GARY: I think it’s tough to have an assistant coach trying to wrangle Aaron Rodgers. We saw what happened. Even with Mike McCarthy as head coach, there was always tension. When they were winning, it was healthy tension. Now that they’re 4-7-1, it was very unhealthy tension.
ANDY: One thing I like about Arians’s scheme, the more I’m thinking about this, is he’ll do empty sets a lot, which kind of forces the ball out of the hand of the QB. I know Carson Palmer, he had a bad offensive line in Arizona, but he felt under Arians that there’s a lot of pressure to get the ball out, and don’t know if Palmer always loved that but he had some excellent years under Arians. The other thing that Arians does, it’s a deep-intermediate passing game, it’s not a quick-strike passing game, and part of the issue with Rodgers is he’ll hold the ball on those quick strikes, which is really unusual. If Rodgers is going to play the way he plays, and let’s assume he is, then maybe finding a deeper passing game where there’s theoretically more time built into the plays, which leaves more time for Rodgers to scratch that itch to continue plays, maybe that would be a viable option. I’m liking this Arians thing the more I think about it.

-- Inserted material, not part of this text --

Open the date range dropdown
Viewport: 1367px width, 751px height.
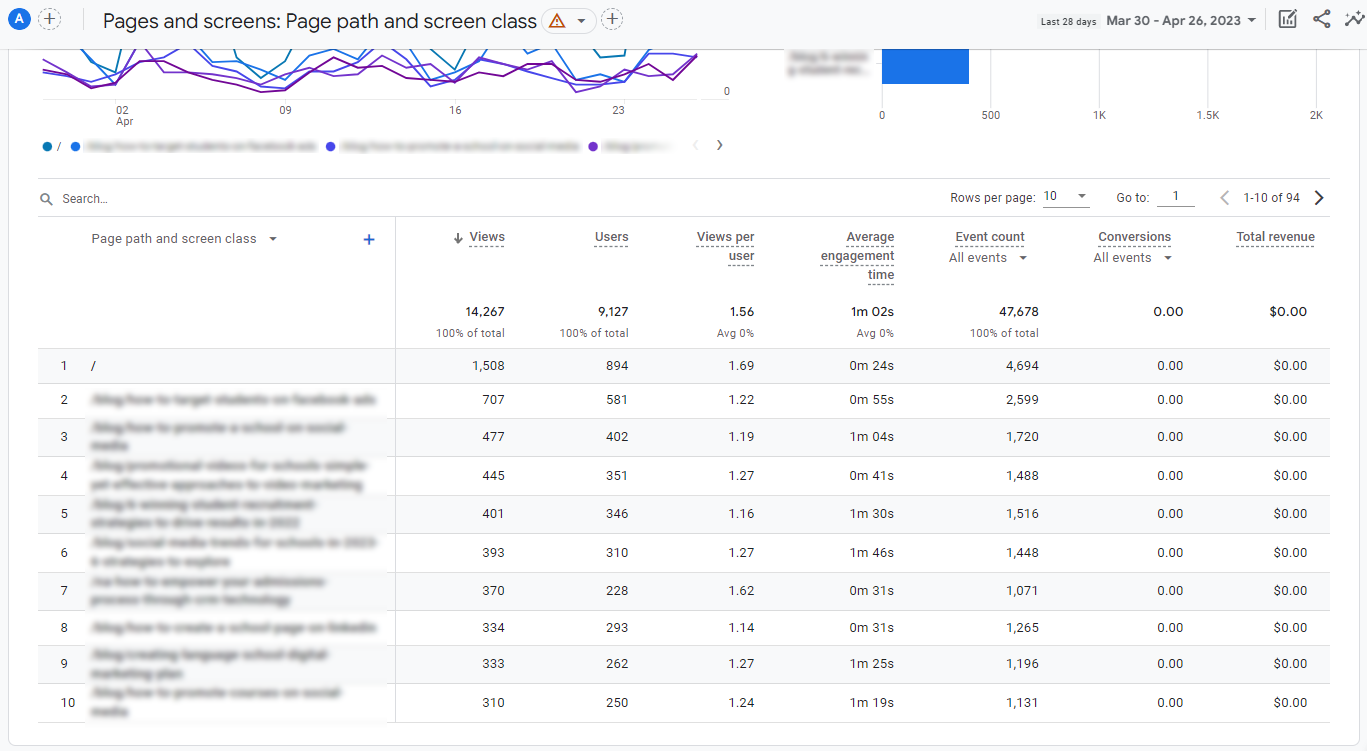tap(1181, 21)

GARY: I think I like the McDaniels fit best.
ANDY: I like McDaniels more than Arians for this scenario too.
GARY: We’ll see. I don’t know enough about Lincoln Riley—I know what he does with that offense down in Oklahoma—but I think there’s an unknown because in the college ranks, frankly, the coach-player dynamic is far, far different.
ANDY: Lincoln Riley makes more sense for Cleveland, not just because of the Baker thing but, in theory, the young quarterback. Rodgers would have to adjust a lot more to a Lincoln Riley than another QB would. And I don’t think someone younger than Rodgers is going to be the right solution. I can’t fathom that.